── Records for this task
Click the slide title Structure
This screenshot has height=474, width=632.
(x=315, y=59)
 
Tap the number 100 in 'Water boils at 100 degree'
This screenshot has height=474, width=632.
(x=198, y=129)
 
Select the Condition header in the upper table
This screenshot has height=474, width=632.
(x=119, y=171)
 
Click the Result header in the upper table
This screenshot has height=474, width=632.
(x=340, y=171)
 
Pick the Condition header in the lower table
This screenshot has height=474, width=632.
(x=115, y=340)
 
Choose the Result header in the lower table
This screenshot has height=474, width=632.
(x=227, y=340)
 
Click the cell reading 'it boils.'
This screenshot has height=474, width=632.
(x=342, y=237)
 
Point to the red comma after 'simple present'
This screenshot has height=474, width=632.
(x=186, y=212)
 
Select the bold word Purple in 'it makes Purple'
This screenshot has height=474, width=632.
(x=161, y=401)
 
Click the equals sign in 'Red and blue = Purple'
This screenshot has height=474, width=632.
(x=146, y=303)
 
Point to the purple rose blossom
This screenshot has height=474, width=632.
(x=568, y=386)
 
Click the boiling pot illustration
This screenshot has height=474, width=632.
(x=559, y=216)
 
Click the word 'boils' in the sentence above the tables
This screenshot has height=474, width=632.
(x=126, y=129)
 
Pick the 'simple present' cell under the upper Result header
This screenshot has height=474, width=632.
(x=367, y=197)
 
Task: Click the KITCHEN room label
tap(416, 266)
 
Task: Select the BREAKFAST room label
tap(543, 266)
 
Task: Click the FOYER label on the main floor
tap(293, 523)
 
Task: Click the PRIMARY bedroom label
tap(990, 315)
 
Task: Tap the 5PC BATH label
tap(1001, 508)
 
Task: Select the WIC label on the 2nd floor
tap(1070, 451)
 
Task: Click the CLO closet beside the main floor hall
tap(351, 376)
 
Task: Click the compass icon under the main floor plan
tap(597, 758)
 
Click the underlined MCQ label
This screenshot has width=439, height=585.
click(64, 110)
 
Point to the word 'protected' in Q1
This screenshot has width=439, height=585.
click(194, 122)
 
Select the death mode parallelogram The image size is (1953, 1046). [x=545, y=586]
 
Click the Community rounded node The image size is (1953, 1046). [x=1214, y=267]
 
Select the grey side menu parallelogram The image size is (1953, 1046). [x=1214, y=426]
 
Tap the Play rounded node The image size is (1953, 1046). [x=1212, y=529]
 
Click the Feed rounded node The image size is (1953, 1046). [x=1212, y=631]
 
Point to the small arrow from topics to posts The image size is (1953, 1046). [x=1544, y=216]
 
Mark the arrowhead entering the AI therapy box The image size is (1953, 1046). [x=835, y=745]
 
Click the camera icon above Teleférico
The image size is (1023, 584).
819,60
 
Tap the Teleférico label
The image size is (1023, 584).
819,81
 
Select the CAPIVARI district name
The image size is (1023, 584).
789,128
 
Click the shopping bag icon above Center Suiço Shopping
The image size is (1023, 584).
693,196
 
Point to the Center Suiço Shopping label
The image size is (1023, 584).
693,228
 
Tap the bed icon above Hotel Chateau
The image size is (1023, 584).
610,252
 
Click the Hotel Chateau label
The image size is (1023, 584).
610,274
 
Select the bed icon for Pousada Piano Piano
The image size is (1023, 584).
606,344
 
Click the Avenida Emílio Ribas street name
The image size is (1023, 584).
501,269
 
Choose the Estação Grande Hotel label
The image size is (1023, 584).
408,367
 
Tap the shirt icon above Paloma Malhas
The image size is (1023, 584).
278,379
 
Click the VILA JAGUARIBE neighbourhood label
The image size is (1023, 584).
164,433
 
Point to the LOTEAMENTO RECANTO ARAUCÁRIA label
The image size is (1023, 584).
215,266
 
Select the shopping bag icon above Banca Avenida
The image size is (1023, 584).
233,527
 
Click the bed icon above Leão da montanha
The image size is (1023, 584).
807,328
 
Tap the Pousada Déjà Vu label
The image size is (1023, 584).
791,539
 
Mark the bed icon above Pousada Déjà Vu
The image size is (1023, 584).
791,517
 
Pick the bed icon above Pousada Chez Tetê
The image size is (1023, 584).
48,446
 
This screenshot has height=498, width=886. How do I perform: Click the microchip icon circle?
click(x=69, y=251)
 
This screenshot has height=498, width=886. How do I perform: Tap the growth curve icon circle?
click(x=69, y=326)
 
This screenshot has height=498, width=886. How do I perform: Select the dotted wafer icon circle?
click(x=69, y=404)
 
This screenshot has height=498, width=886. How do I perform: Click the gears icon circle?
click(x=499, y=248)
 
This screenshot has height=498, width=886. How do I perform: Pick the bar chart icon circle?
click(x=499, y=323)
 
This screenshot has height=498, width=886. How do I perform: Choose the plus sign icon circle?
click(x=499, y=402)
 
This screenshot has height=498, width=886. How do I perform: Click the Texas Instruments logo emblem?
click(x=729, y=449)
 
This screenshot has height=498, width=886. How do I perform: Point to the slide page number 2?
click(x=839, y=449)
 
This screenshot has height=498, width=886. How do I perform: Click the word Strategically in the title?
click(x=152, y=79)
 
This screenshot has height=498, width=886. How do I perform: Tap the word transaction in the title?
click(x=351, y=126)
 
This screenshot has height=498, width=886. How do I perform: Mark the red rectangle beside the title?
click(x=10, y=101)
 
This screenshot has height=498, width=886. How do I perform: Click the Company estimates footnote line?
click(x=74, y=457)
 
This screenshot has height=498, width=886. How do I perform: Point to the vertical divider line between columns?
────
The problem:
Rewrite the listing above, from the line containing "estimates footnote line?" through the end of the listing, inclusive, with each request kept and every coordinate in the answers raised by 93.

Solution for this problem:
This screenshot has height=498, width=886. How do I perform: Click the Company estimates footnote line?
click(x=167, y=550)
 
This screenshot has height=498, width=886. How do I perform: Point to the vertical divider line between columns?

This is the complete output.